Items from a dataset

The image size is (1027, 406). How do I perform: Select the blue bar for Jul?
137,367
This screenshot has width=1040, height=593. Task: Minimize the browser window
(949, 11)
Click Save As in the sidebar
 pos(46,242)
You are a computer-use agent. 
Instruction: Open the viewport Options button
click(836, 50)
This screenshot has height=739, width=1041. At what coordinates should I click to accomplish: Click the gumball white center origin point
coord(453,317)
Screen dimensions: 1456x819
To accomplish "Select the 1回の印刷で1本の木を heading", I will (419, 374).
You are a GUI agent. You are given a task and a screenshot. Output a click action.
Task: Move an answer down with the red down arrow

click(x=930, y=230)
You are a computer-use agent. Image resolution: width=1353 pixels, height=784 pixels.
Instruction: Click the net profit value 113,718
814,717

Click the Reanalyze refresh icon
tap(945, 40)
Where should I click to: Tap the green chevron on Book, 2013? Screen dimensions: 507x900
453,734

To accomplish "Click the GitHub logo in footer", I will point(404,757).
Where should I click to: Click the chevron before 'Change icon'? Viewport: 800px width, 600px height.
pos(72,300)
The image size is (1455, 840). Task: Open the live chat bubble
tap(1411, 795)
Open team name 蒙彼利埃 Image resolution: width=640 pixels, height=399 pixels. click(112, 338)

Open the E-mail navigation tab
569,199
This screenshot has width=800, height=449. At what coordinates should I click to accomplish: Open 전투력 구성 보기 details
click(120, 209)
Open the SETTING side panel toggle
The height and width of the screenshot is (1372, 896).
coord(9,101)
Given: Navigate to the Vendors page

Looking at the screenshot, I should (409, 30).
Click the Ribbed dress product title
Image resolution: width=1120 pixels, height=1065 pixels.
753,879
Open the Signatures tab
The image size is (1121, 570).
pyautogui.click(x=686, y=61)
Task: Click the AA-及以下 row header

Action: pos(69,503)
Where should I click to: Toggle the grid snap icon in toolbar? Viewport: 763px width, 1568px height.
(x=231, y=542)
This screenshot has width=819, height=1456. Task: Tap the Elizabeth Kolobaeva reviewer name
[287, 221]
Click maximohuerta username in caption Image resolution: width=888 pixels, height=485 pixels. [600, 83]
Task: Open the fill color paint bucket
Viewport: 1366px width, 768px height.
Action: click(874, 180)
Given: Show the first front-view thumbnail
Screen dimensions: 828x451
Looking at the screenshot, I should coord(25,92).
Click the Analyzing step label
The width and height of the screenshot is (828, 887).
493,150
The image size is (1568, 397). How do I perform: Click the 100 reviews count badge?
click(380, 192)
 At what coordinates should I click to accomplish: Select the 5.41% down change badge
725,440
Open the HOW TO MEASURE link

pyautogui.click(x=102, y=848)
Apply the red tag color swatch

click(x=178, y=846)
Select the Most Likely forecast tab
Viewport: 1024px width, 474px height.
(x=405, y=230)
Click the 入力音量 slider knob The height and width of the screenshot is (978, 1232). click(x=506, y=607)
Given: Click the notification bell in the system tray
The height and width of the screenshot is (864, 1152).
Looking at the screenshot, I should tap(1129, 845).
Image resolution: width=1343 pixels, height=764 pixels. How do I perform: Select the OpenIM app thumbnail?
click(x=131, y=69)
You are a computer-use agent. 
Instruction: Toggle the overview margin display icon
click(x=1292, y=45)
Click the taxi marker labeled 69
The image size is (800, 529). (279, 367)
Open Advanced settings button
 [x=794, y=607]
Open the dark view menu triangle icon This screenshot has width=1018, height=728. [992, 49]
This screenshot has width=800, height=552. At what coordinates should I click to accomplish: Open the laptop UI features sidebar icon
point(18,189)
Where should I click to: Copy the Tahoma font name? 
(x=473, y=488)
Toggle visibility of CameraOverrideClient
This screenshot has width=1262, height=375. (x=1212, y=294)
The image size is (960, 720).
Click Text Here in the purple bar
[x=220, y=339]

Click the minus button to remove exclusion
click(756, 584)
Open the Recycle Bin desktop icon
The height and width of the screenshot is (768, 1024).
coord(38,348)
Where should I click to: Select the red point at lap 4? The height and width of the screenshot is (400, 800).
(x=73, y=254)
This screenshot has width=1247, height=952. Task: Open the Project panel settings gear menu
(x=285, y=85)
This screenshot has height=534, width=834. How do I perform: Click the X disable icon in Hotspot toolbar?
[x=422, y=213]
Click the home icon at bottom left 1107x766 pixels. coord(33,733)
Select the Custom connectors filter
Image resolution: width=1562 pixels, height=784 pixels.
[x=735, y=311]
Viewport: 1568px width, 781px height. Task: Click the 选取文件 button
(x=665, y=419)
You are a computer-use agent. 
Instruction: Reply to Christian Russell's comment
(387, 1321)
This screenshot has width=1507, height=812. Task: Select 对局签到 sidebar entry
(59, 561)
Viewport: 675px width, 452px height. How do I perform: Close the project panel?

● **Directions**
Go through the records above and return every line that holds the string "will".

● **Answer section**
To accomplish "Select the 1回の印刷で1本の木を heading", I will (419, 374).
To accomplish "Click the GitHub logo in footer", I will point(404,757).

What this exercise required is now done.